Work instructions>
Count how many lines of the data below contain the string "agent". Reply with the number only.

Supplied entries>
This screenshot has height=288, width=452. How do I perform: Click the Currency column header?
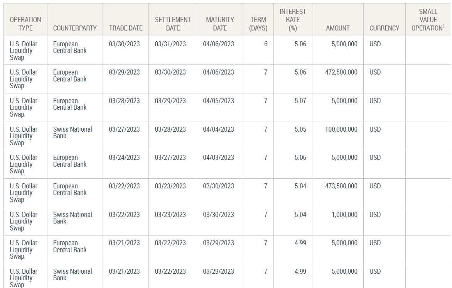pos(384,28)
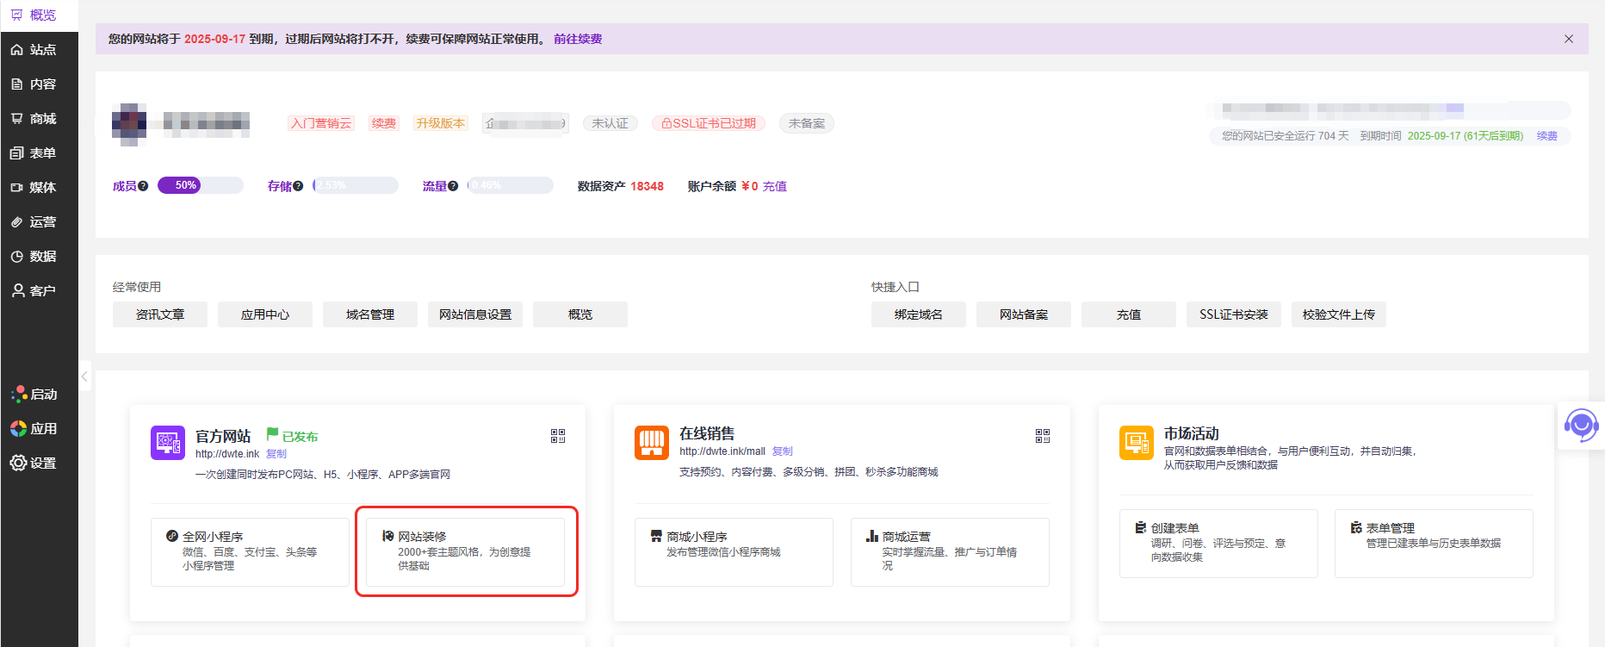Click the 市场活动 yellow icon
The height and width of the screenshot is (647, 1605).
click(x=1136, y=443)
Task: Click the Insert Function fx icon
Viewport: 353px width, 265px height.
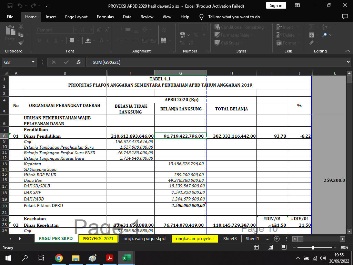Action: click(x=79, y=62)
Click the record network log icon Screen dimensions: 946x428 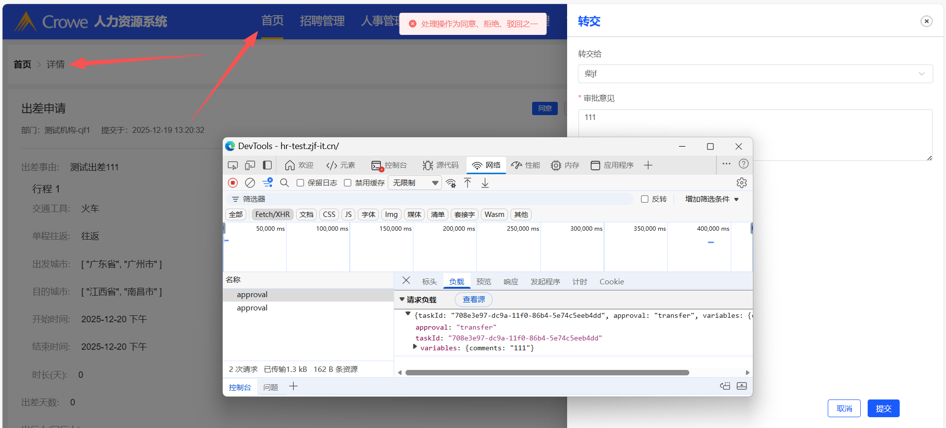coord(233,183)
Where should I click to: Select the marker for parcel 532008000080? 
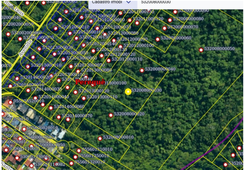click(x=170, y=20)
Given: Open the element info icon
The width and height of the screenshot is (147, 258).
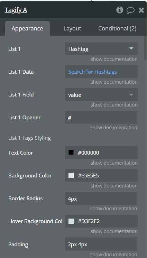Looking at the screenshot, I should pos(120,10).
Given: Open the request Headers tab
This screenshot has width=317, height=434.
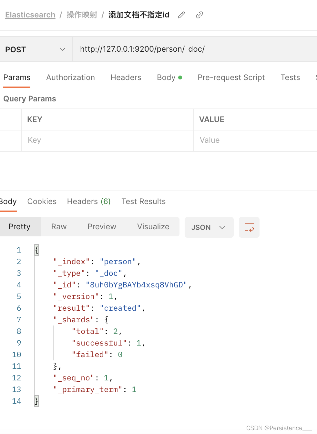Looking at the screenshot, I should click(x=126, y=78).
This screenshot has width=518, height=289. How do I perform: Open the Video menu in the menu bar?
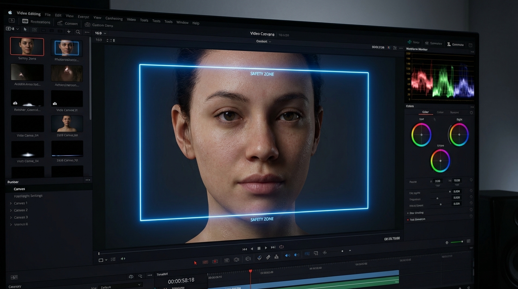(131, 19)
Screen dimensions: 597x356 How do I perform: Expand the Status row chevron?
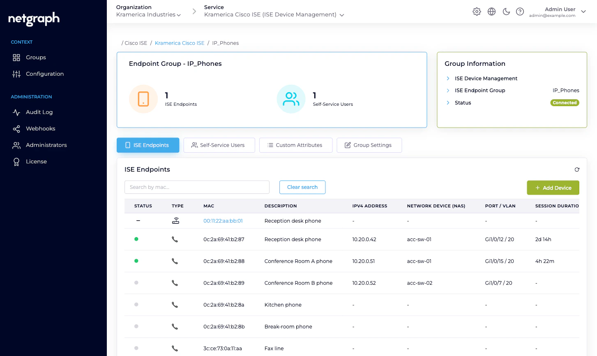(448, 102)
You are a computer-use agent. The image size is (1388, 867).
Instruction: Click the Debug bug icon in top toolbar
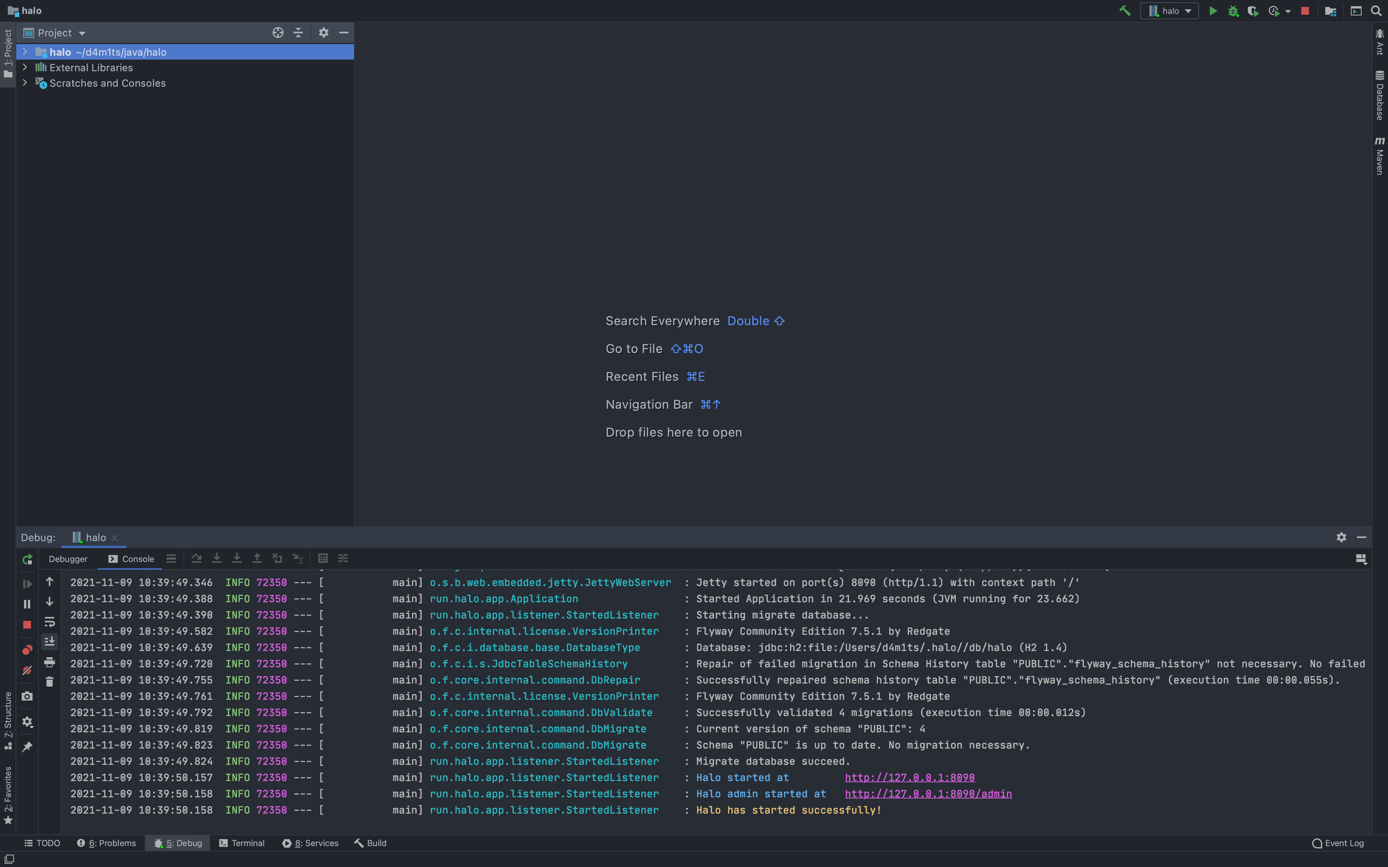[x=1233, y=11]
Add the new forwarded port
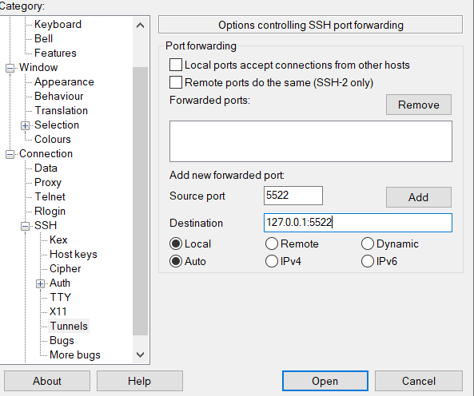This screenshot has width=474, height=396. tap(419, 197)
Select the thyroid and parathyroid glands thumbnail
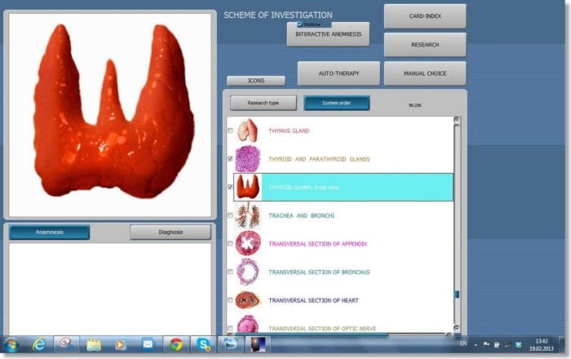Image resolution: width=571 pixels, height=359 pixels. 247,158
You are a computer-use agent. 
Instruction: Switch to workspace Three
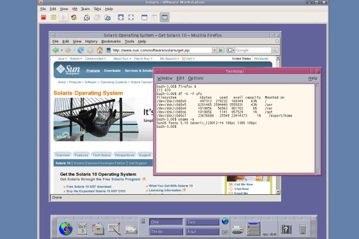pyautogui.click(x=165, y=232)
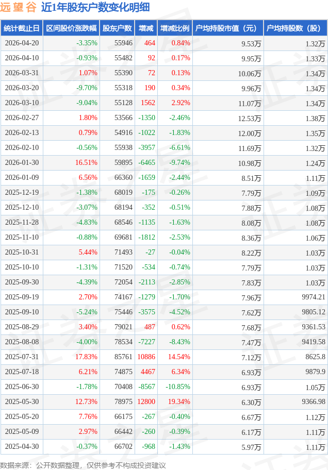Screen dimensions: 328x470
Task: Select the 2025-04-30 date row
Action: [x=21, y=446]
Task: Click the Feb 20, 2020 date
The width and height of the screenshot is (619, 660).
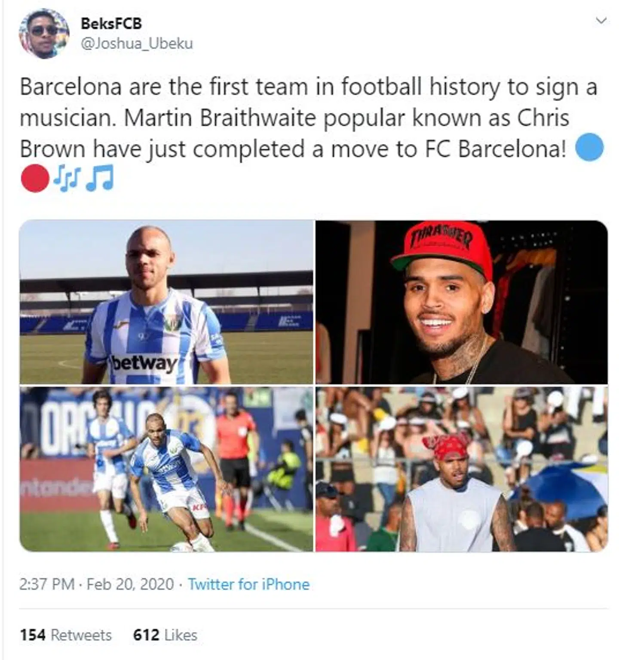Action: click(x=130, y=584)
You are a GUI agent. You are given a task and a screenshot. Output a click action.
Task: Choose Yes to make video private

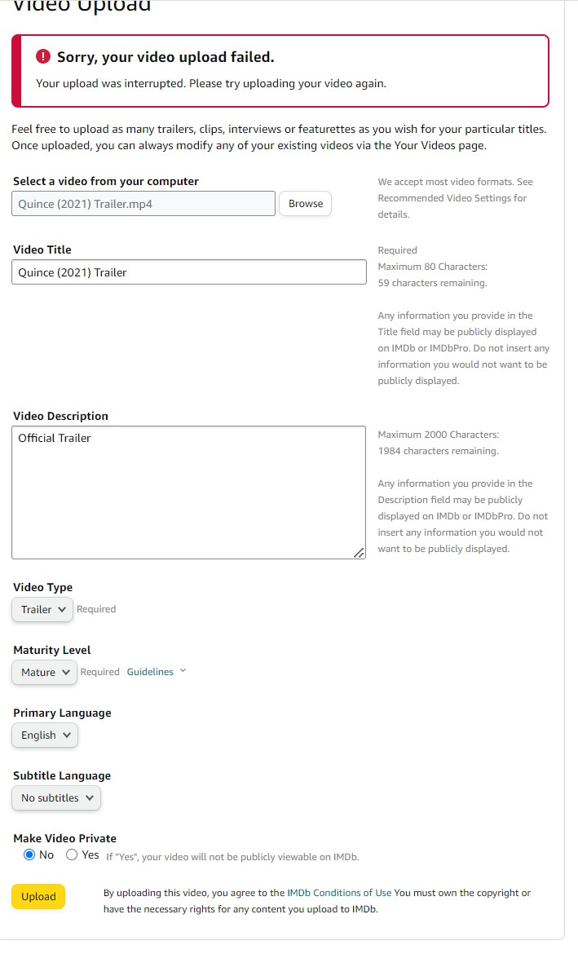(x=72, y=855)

The response>
3